Source data:

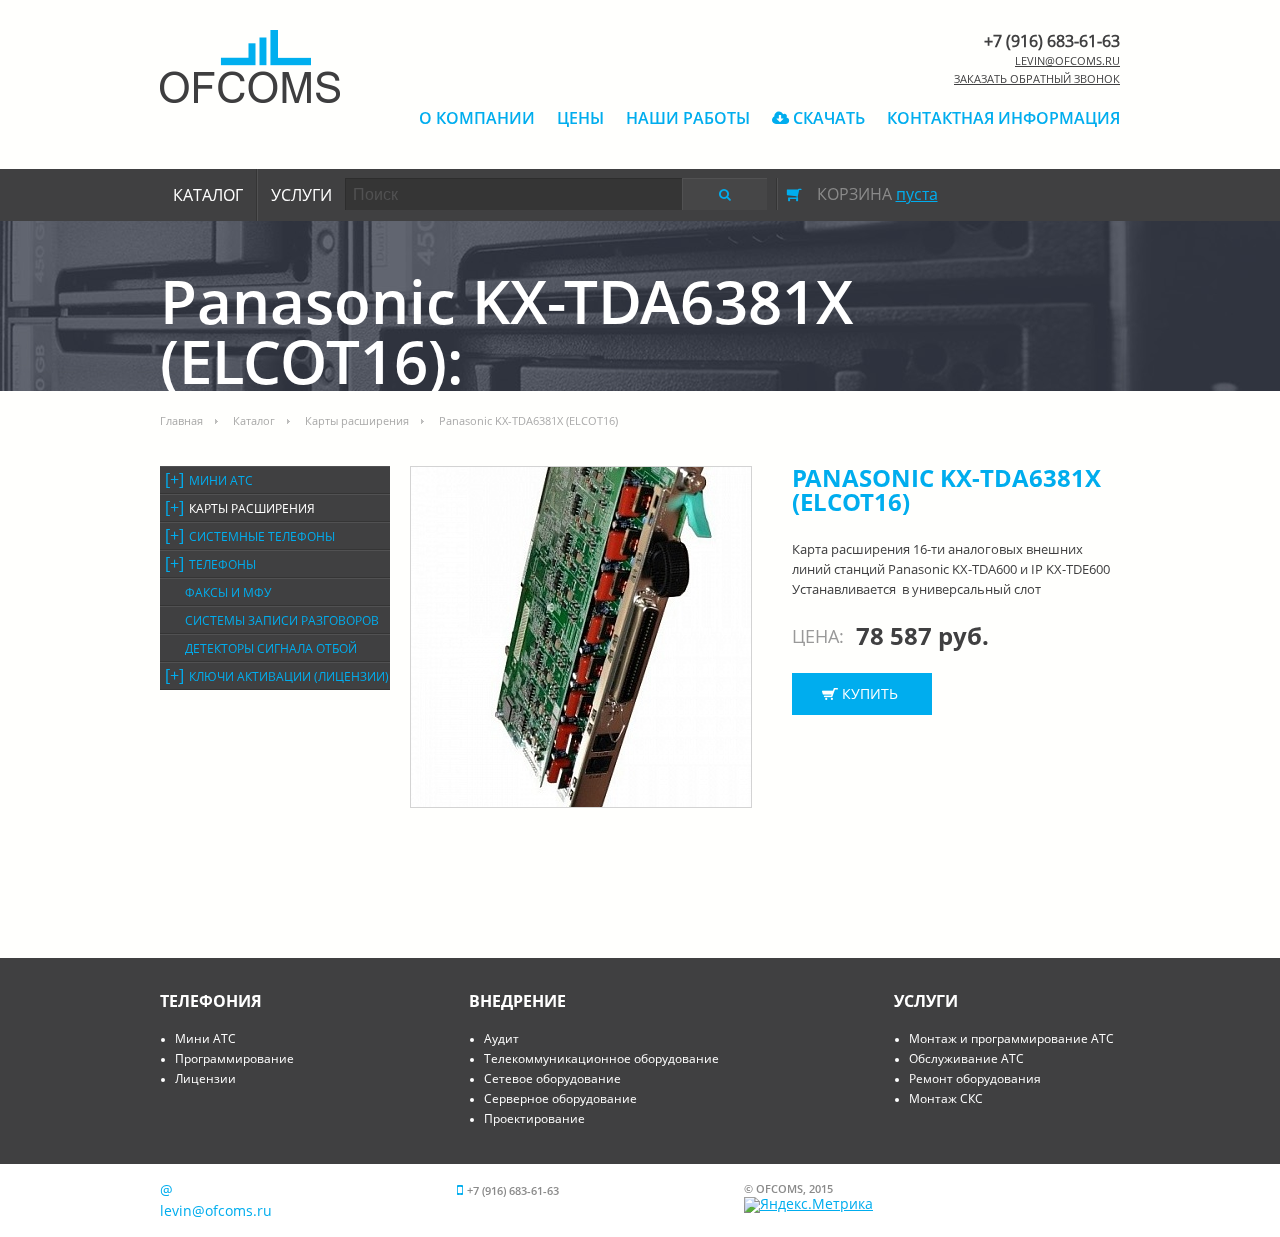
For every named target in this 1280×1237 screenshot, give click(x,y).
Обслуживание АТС (966, 1058)
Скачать (827, 118)
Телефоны (222, 564)
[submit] (724, 194)
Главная (181, 420)
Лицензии (205, 1078)
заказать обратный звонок (1037, 78)
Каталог (208, 195)
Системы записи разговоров (282, 620)
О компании (477, 118)
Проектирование (534, 1118)
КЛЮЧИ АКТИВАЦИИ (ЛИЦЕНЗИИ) (289, 676)
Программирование (234, 1058)
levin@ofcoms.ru (1067, 60)
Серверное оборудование (560, 1098)
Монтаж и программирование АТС (1011, 1038)
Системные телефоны (262, 536)
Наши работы (688, 118)
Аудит (501, 1038)
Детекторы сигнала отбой (271, 648)
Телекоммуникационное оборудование (601, 1058)
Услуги (301, 195)
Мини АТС (221, 480)
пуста (917, 194)
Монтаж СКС (946, 1098)
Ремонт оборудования (975, 1078)
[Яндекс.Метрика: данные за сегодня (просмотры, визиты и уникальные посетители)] (808, 1205)
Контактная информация (1003, 118)
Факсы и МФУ (228, 592)
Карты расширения (357, 420)
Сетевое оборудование (552, 1078)
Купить (870, 693)
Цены (580, 118)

What you need to do:
Copy whichever lines above contain the string "Монтаж".

Answer for this exercise:
Монтаж и программирование АТС (1011, 1038)
Монтаж СКС (946, 1098)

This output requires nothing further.